Don’t worry, this isn’t another column about gay marriage. But let me briefly refer to noted constitutional scholar and historian, Democratic National Committee Chairman Terry McAuliffe. Here’s his view on amending the Constitution to bar gay marriage: “Our Constitution, a sacred document — you know, our forefathers knew what they were doing. This wasn’t a rough draft. And let’s not try to continually do amendments to it as we move forward. I would like the states to make the decisions on what they think is right in their individual state. It shouldn’t be up to the federal government.”
Did we know that Terry McAuliffe was even more of a strict constructionist on the Constitution than Antonin Scalia, Clarence Thomas and Robert Bork? Did I simply miss the DNC press release reporting that the Democratic Party officially opposes all of the amendments since the Bill of Rights? Actually, if we are to read McAuliffe literally, I suppose he’s against the Bill of Rights, too — after all, the Constitution “wasn’t a rough draft” and our forefathers “knew what they were doing.”
I assume McAuliffe knows what he’s getting his party into. After all, the original version of the Constitution provided that only three out of five blacks should count in elections. The Democratic Party already counts on a high turnout of the black vote to stay competitive. Making 40 percent of African-Americans ineligible to vote won’t help much.
OK, enough about McAuliffe. But there’s a larger point here. Liberal opponents of the Federal Marriage Amendment insist constantly that they consider the Constitution a “sacred document” that shouldn’t be “tinkered” with. I’m very sympathetic to this view, but, frankly, I don’t really believe them.
Here’s my problem. Most of the liberals invoking the inviolability of the Constitution in the debate against the FMA are the same liberals who generally invoke the doctrine of a “living Constitution,” which demands that we constantly “reinterpret” the document.
For example, in 2000 when asked what kind of judges he’d appoint, Al Gore replied, “I would look for justices of the Supreme Court who understand that our Constitution is a living and breathing document, that it was intended by our founders to be interpreted in the light of the constantly evolving experience of the American people.”

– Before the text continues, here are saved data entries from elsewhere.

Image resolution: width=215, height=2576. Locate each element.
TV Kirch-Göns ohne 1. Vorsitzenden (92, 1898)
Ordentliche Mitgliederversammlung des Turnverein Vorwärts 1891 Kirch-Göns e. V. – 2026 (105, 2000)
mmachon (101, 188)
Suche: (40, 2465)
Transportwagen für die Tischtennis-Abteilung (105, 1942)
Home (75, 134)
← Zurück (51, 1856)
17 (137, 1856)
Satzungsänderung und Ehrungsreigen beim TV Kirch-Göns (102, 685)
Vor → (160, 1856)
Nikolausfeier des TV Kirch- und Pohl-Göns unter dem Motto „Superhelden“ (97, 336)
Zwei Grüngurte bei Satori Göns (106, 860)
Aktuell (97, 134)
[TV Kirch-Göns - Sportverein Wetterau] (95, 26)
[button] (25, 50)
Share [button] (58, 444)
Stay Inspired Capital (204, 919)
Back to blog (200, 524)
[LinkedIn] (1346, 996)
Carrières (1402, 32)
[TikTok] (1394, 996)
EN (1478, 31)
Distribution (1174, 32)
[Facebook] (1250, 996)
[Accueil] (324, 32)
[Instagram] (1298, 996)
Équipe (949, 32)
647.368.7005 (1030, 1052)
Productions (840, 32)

Are you cottoning on to my confusion yet? Liberals believe that the Constitution shouldn’t be literally changed but they advocate a constantly changing meaning for what’s already in the document.

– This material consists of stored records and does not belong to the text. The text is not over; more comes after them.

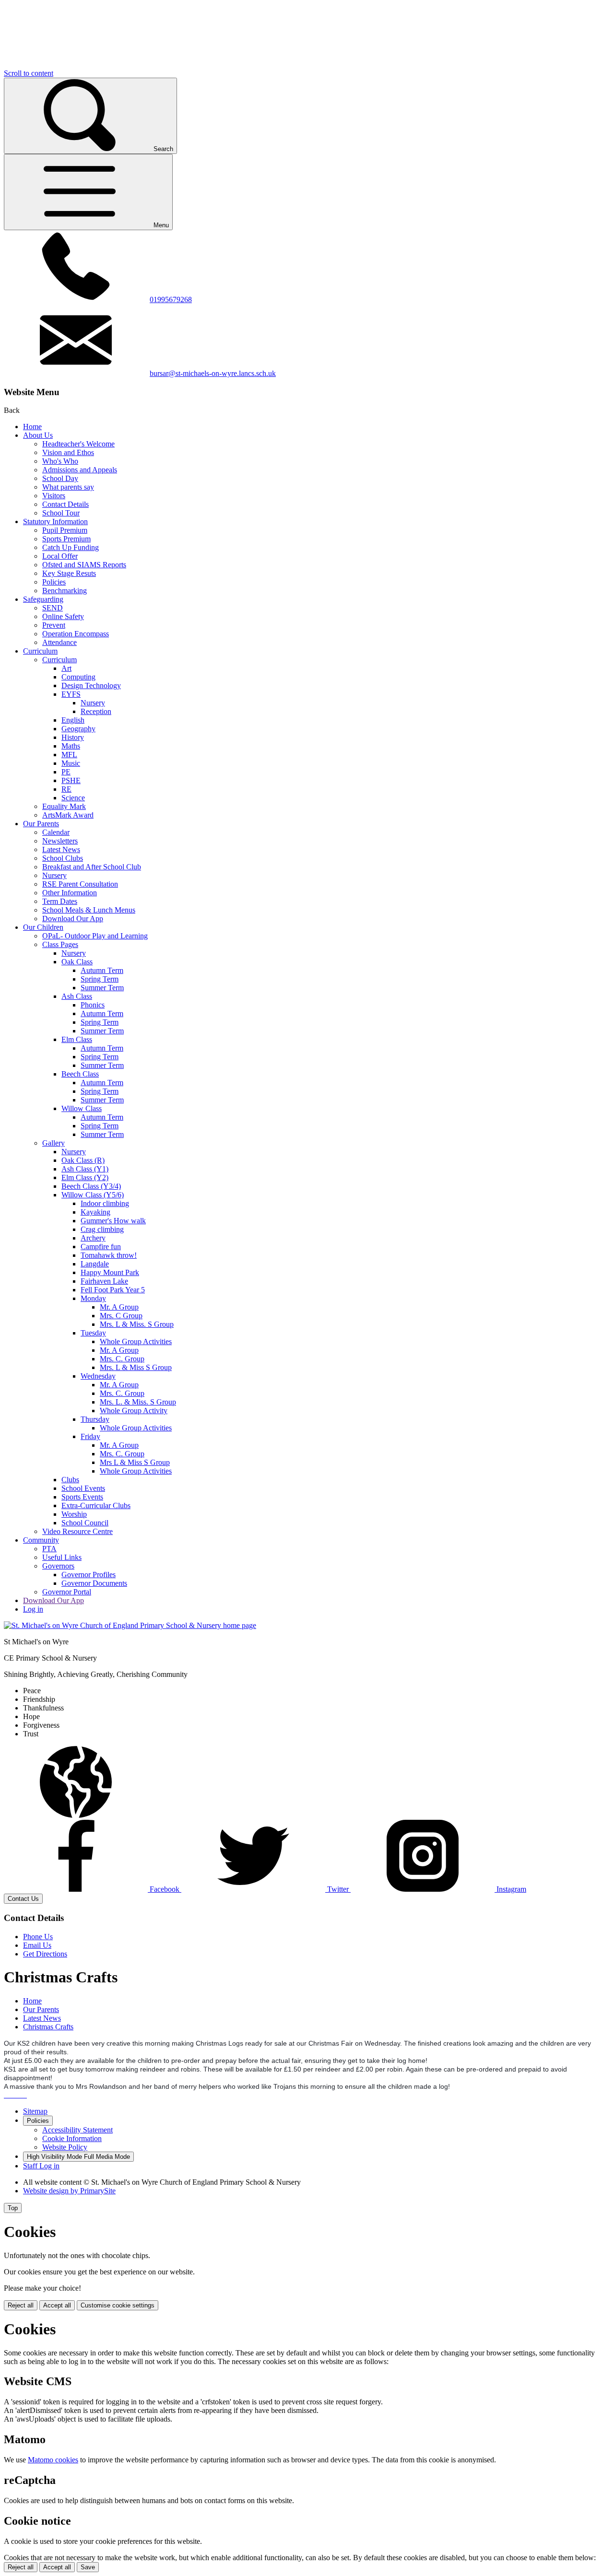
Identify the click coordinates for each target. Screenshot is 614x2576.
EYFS (71, 694)
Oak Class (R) (83, 1160)
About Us (38, 435)
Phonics (93, 1005)
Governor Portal (66, 1592)
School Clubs (62, 858)
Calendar (56, 832)
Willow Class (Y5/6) (92, 1195)
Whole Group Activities (136, 1341)
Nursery (93, 703)
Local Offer (60, 556)
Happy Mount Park (110, 1272)
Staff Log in (41, 2166)
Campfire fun (101, 1246)
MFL (69, 754)
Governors (58, 1566)
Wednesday (98, 1376)
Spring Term (99, 979)
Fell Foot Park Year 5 (113, 1290)
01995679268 (171, 299)
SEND (52, 608)
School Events (83, 1488)
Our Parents (41, 824)
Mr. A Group (119, 1307)
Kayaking (95, 1212)
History (72, 737)
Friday (90, 1436)
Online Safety (63, 616)
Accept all (57, 2305)
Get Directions (45, 1954)
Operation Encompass (75, 634)
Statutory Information (55, 521)
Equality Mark (64, 806)
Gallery (53, 1143)
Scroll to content (28, 73)
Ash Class (76, 996)
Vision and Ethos (68, 452)
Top (13, 2208)
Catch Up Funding (70, 547)
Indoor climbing (105, 1203)
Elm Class (76, 1039)
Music (70, 763)
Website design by (69, 2191)
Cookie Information (72, 2138)
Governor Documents (94, 1583)
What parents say (68, 487)
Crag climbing (102, 1229)
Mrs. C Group (121, 1315)
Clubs (70, 1479)
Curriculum (40, 651)
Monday (93, 1298)
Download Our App (72, 918)
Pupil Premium (64, 530)
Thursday (95, 1419)
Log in (33, 1609)
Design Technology (91, 685)
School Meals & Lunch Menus (88, 910)
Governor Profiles (88, 1574)
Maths (70, 746)
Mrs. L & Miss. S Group (137, 1324)
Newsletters (60, 841)
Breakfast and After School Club (91, 867)
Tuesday (93, 1333)
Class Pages (60, 944)
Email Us (37, 1945)
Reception (96, 711)
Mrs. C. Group (122, 1359)
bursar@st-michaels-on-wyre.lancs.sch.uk (213, 373)
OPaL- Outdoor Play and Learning (95, 936)
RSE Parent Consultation (80, 884)
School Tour (61, 513)
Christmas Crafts (48, 2027)
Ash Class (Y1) (84, 1169)
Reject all (21, 2305)
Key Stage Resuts (69, 573)
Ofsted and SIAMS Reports (84, 565)
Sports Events (82, 1497)
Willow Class (81, 1108)
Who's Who (60, 461)
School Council (84, 1523)
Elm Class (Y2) (84, 1177)
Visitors (53, 496)
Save (88, 2567)
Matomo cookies (53, 2460)
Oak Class (77, 962)
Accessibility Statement (77, 2130)
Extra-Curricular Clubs (95, 1505)
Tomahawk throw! (109, 1255)
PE (66, 772)
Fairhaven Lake (104, 1281)
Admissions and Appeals (79, 470)
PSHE (71, 780)
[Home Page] (130, 1625)
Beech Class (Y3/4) (91, 1186)
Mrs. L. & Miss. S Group (138, 1402)
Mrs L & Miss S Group (135, 1462)
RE (66, 789)
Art (66, 668)
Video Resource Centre (77, 1531)
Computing (78, 677)
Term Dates (59, 901)
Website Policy (64, 2147)
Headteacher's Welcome (78, 444)
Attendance (59, 642)
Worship (74, 1514)
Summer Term (102, 988)
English (72, 720)
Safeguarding (43, 599)
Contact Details (65, 504)
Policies (54, 582)
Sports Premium (66, 539)
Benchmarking (64, 590)
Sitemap (35, 2111)
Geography (78, 729)
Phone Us (38, 1936)
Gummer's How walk (113, 1221)
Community (41, 1540)
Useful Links (62, 1557)
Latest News (61, 849)
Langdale (95, 1264)
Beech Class (80, 1074)
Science (73, 798)
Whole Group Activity (133, 1410)
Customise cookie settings (117, 2305)
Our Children (43, 927)
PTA (49, 1549)
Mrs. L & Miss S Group (136, 1367)
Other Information (69, 893)
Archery (93, 1238)
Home (32, 426)
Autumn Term (102, 970)
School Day (60, 478)
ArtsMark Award (68, 815)
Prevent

Look at it this way: If the U.S. Supreme Court came out with a decision requiring all states to recognize gay marriage, it’s unlikely that a single gay marriage proponent would complain. When the Supreme Court ruled last fall that sodomy laws were unconstitutional, the Court read into the Constitution a meaning that hadn’t been there for two centuries — and the living Constitution crowd cheered. How is that any less “tinkering” with the Constitution than writing down an amendment?

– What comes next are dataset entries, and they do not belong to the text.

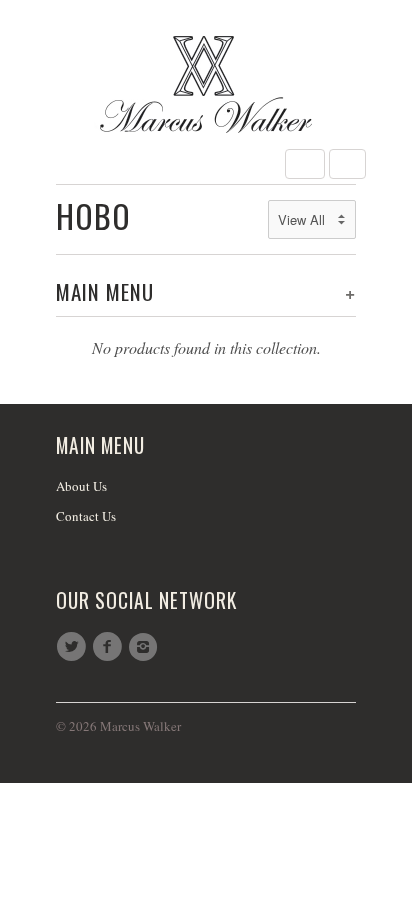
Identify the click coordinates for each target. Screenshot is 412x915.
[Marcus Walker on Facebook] (110, 647)
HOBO (93, 215)
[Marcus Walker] (206, 84)
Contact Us (86, 516)
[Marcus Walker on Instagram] (146, 647)
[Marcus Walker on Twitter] (74, 647)
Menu (305, 164)
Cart (347, 164)
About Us (81, 486)
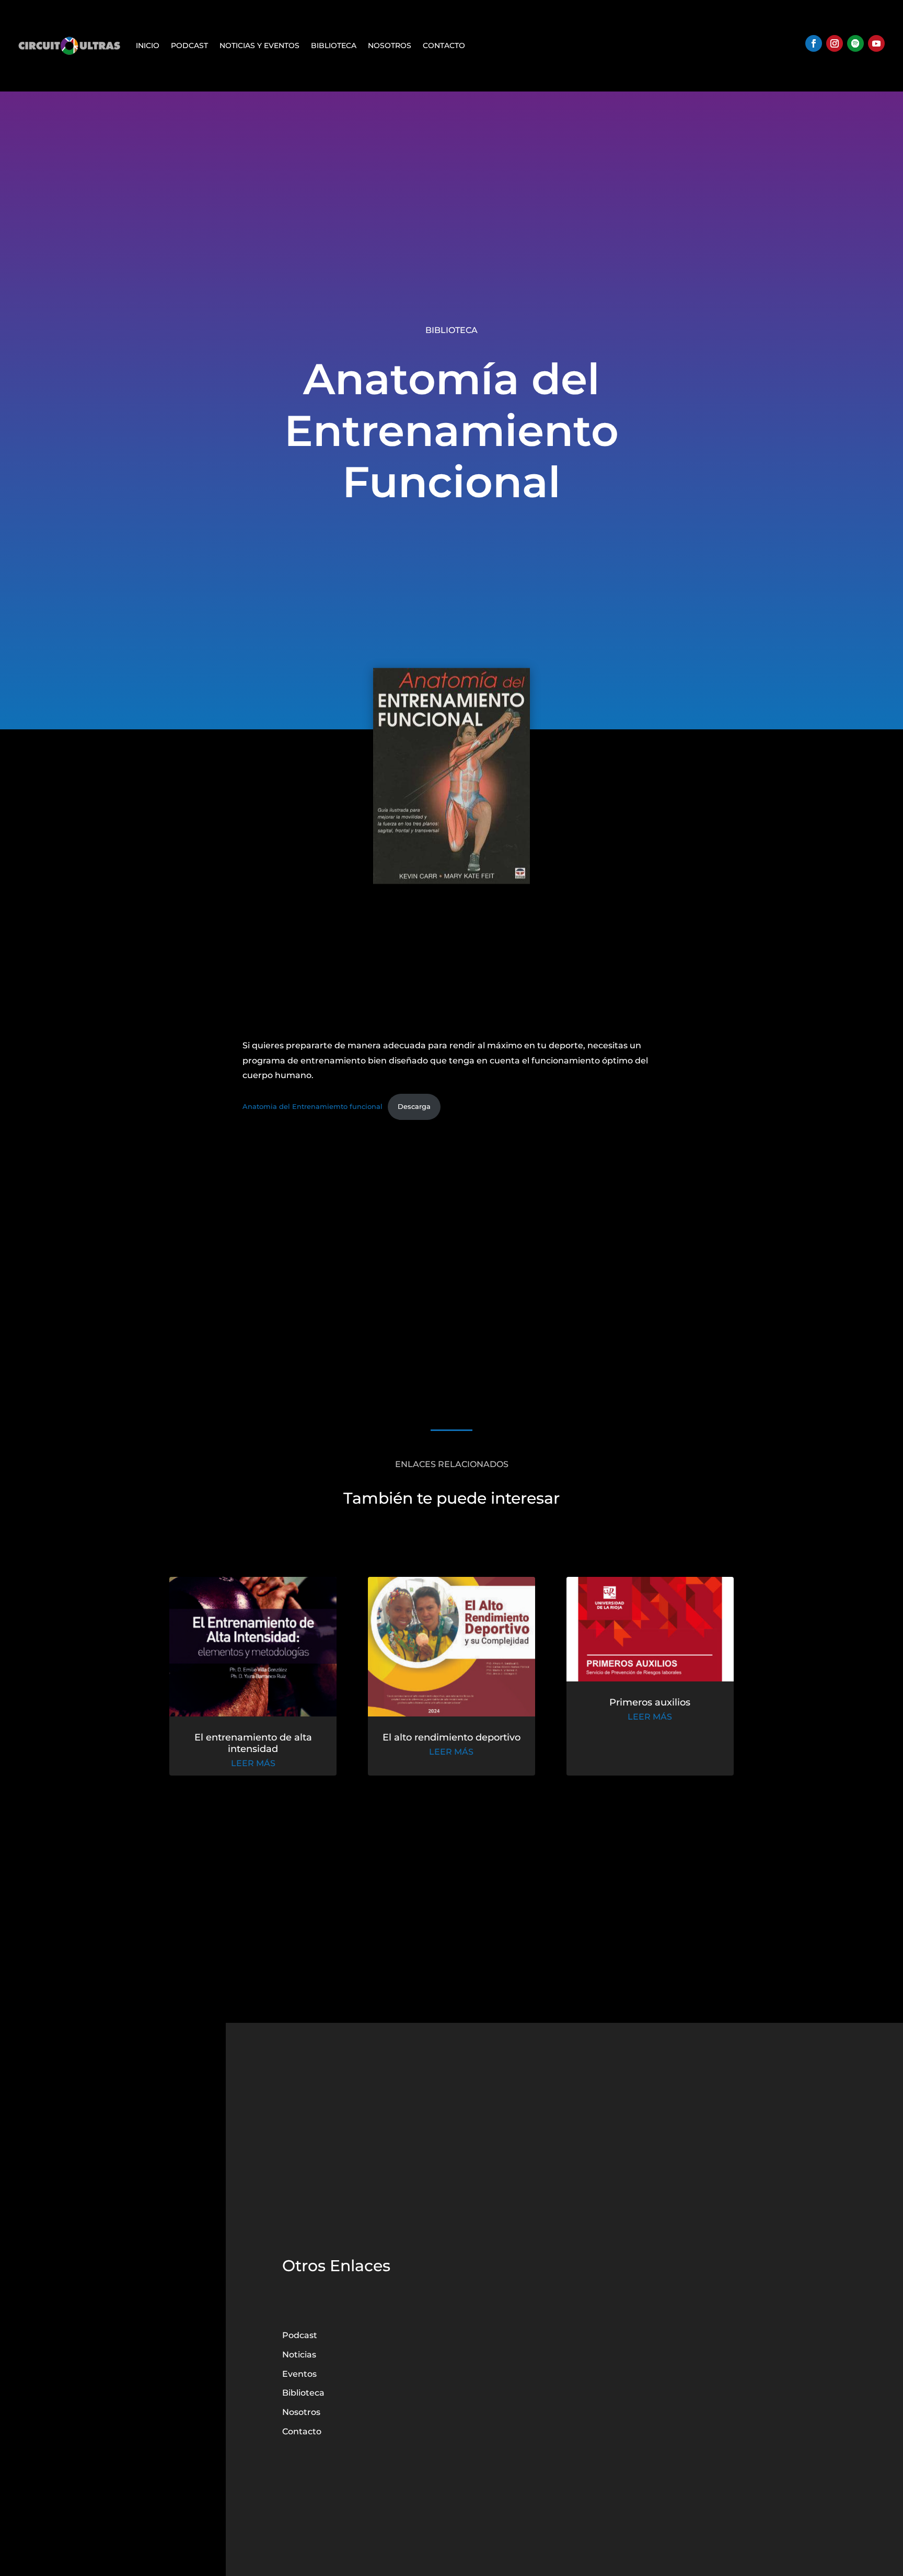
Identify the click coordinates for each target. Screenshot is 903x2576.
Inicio (147, 45)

By the way, I’m singling out liberals for a reason. Conservatives who oppose amending the Constitution are against the sort of judicial activism that rewrites the meaning of the Constitution while leaving the text unchanged. There’s nothing inconsistent about being against judicial activism and against “tinkering” with the Constitution through the amendment process. You can’t say the same about liberals who see the Constitution as if it were Felix the Cat’s magic bag from which they can pull out any public policy they want.
Not only are the “living” constitutionalists fickle about their love for the American charter, they’re deeply skeptical about democracy itself. Why is it OK for unaccountable, unelected judges to willy-nilly say the Constitution says 2 plus 2 equals 5, but it’s somehow tyrannical for the House, the Senate and 50 states to debate an amendment with wall-to-wall media coverage? Why are big-D Democrats so terrified of small-d democracy?
Opponents from the McAuliffe school typically respond that a constitutional amendment is permanent, entrenching “bigotry” in the Constitution for all time.
Well, we can argue about the bigotry claim another day, but I fail to see how amending the Constitution is any more or less permanent than the changes imposed on the Constitution’s meaning by, say, the Warren Court.
I bet it would be a lot easier to repeal a constitutional amendment than it would be to overturn, say, the constitutional requirement of providing criminals with Miranda warnings, which was simply invented by the Supreme Court. Meanwhile, amendments have been repealed and superceded by other amendments several times.
The trouble with “living constitutions” is that of necessity they end up having no meaning other than whatever meaning judges read into them. Dead — or “enduring” — constitutions can be changed but they must change by popular consent. Liberals like McAuliffe, however, would prefer to leave the wording of the Constitution unchanged so long as they can control its meaning.